The number of focus groups was guided by an evaluation of information power from planning through data collection (Malterud, Siersma, & Guassora, 2015). After three focus groups, we assessed that sufficient information power was achieved due to five items. Firstly, the study had a specific aim (i.e., to explore providers’ experiences of factors facilitating successful implementation of targeted prevention for adolescent anxiety symptoms in schools). Secondly, we had a sample with high specificity related to the aim. That is, the providers interviewed had all been extensively involved in the implementation of school-based anxiety interventions while still having some variation in experiences (Malterud, Siersma, & Guassora, 2015). Providers interviewed were diverse in age and educational background and had delivered 2–8 groups each. Additionally, the sample was similar to the total pool of providers in the RCT in terms of age, gender, and education. We considered that the providers’ perspectives on implementing interventions in the specific setting were based on a broad range of experiences and provided a range of perspectives and nuances to the data. Thirdly, the focus groups had strong dialogs where the providers gave an adequate supply of the requested experiences (Morgan, 1997). The participants knew each other from before and shared experiences in an atmosphere of mutual trust. This was shown by follow-up questions and associations from other participants, and few interruptions or periods of silence. Forth, we integrated the results with established implementation theory (AIF; (Bertram, Blase, & Fixsen, 2015; Fixsen, Blase, Naoom, & Wallace, 2009) which contributed to an understanding of relations between the findings. Fifth, data were analyzed with a cross-case analysis strategy. Although a cross-case analysis requires a larger sample compared to, for example, a narrative analysis (Malterud, Siersma, & Guassora, 2015), the clear and specified steps of the STC strategy contributes to information power.
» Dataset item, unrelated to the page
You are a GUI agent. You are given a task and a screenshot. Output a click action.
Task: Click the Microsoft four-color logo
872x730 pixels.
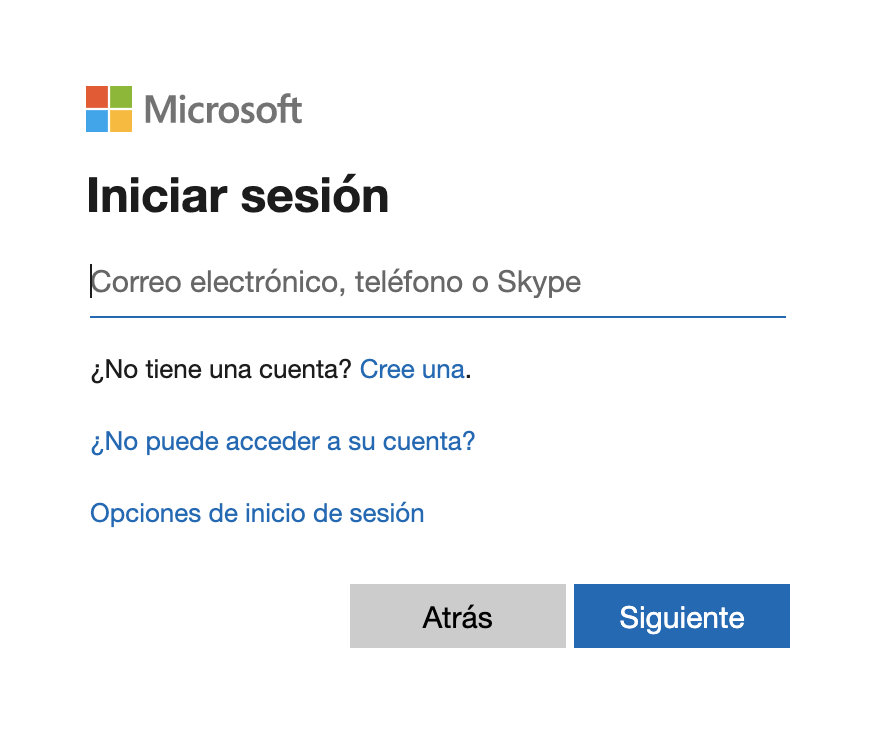(109, 109)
A limitation in this study is that we did not consult other key stakeholders in the implementation process, i.e., adolescent participants/non-participants, school leaders/principals, teachers and/or parents, who could have provided additional insights. We limited the scope to providers because they had the main responsibility for the implementation of the interventions. Of those invited, 12 providers declined to participate. We do not know how their input would have impacted our results. However, the reasons they provided for not participating (e.g., maternity leave, job change, sick leave) indicate factors not related to the implementation process or the interventions (e.g., discontent with the project/interventions).

The facilitators addressed in this study should not be considered to be exhaustive. However, the described factors are in accordance with other research findings, suggesting that these are factors that are found to be important across settings and samples. Thus, the factors described by providers as important for implementing targeted prevention for adolescents with anxiety are assumed to be of relevance to implementation of similar school-based interventions. Although the organization of the implementation was comparable in the three regions, including providers from each region provided experiences from different local contexts. Further, there are small differences across regions and areas concerning standard of living and income in Norway (OECD 2020a, b). Thus, geographical differences should not impact our findings.

Conclusion

This study offers provider perspectives on implementation of targeted prevention for anxiety symptoms in adolescents, delivered in the school setting by school providers (i.e., school nurses, social workers). Our results show that providers trained to deliver anxiety CBT group interventions in schools experience mastery and feeling of competence when receiving support, training, and supervision. Our findings align with the organization and competency drivers in AIF and may guide prioritization in future implementation efforts of school-based prevention.